Canadian apparel maker Gildan Activewear has hit back at allegations that it “continues to violate workers’ rights in Haiti and Honduras,” telling just-style it is committed to upholding the right to form unions and bargain collectively.
The comments to just-style come after the IndustriAll global union last week alleged Gildan’s supplier in Haiti “unfairly dismissed union leader and activists” including 13 members of IndustriAll affiliate GOSTTRA following a strike demanding an increase in minimum wage. It added that the “fired workers have not been reinstated and have even been placed on a blacklist.”
Additionally, the union claims that 28 workers were fired in September for being members of the union SITRAGILMAS, part of the Federation of Workers of Honduras (FITH). “The company is refusing to comply with agreements reached with the union, is harassing workers and has made attempts to form a yellow union,” it adds.
However, a spokesperson for Gildan Activewear told just-style it takes such allegations “very seriously” and has shared its version of events.
The Haiti dismissals, it said, occurred when there was widespread national unrest in the country, which caused the facility in question to be closed for two days.
“The unrest was largely related to unresolved election results that prevented the annual revision to the country’s minimum wage. We were notified of the dismissals after they occurred and our contractor indicated at the time that the individuals had been dismissed, after the facility reopened, for attempting to disrupt production in the facility.
“Gildan has been working with the contractor and other stakeholders to address the situation. At this time we have been informed that remediation has occurred with four of the five workers involved, and discussions are ongoing with the remaining worker.”

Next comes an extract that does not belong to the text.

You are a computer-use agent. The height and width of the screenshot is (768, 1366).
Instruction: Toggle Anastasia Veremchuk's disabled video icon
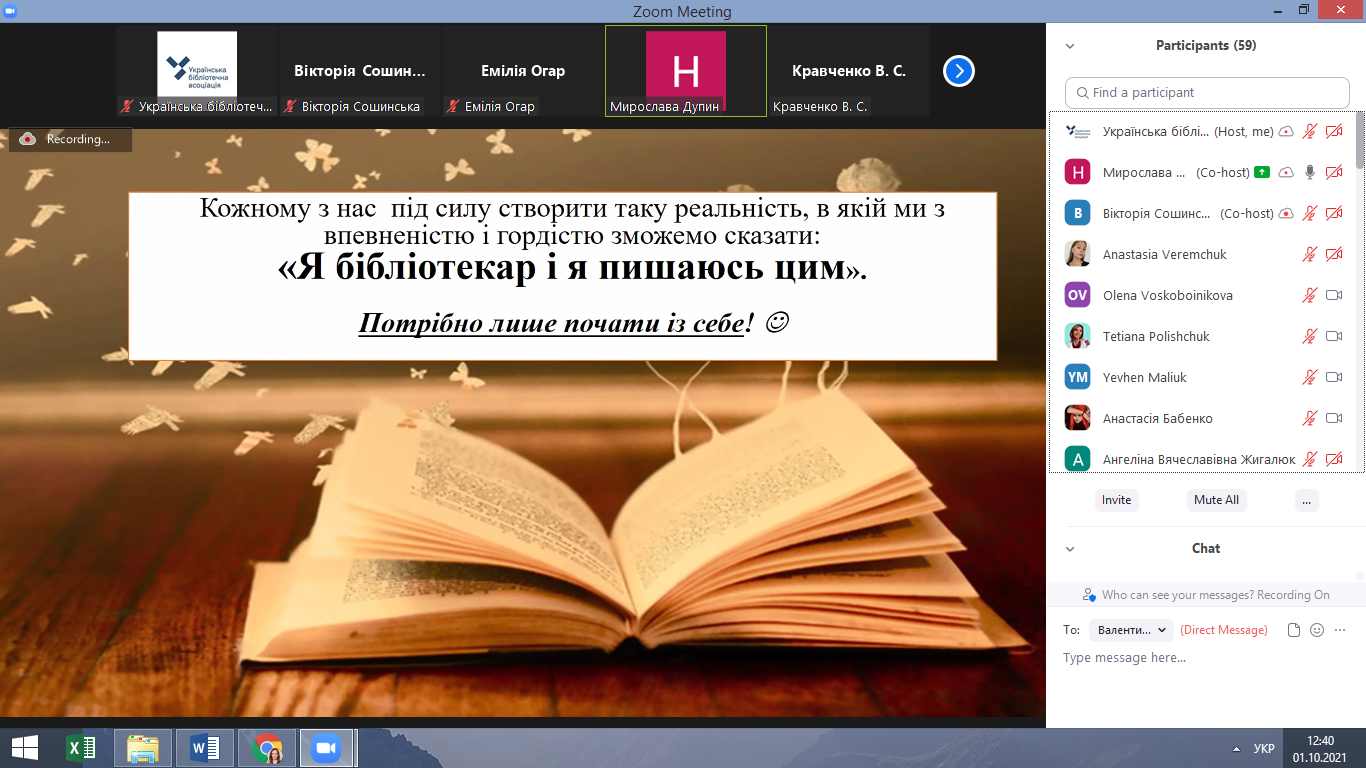(1333, 254)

In Honduras, the spokesperson said, workers were relieved of their duties as “part of a regular seasonal adjustment in production levels due to changes in demand for specific programs.”
“At the time of their dismissal, Gildan had not received notification of the existence of the SITRAGILMAS union, nor of any members thereof. This failure to notify the company prior to the 29 September dismissals was acknowledged by the employees themselves during a meeting on 30 September and 1 October, with Gildan and union representatives, during which Gildan agreed to reinstate all employees included in the union registration upon receipt of the official notification from the Ministry of Labor. This official letter was only provided to Gildan at the end of October, nearly 30 days after the initial dismissals had occurred.”
The spokesperson adds: “In our view the situation in Honduras has been resolved. We received the letter from the Ministry of Labor on October 31st and have started the process to reinstate dismissed employees.”
The clothing giant emphasises that “respect for employees’ rights to form unions and collectively bargain is a cornerstone of our strictly applied Code of Conduct.
“We have successfully collaborated with employees in the past few years who have initiated the proper process of forming unions in our facilities. In fact, close to 55% of our employees are currently represented by unions and covered under CBAs [collective bargaining agreements]. In 2017 we provided our employees with more than 28,000 man-hours of training on our Code of Conduct, which includes training on employees’ rights of association and to collectively bargain.”
Gildan mainly manufactures in its own vertically-integrated facilities the products that generate over 95% of our revenues, “where we obviously have complete control of the operations and practices undertaken within.”
In Haiti, “we have engaged with third-party sewing contractors for more than 20 years now, who are under contracts that require them to adhere to our Code of Conduct, our requirements with respect to workplace health and safety and to be compliant with local and international laws. These facilities are 100% Gildan production facilities and we have our own employees overseeing the production to ensure compliance with our quality and CSR standards.”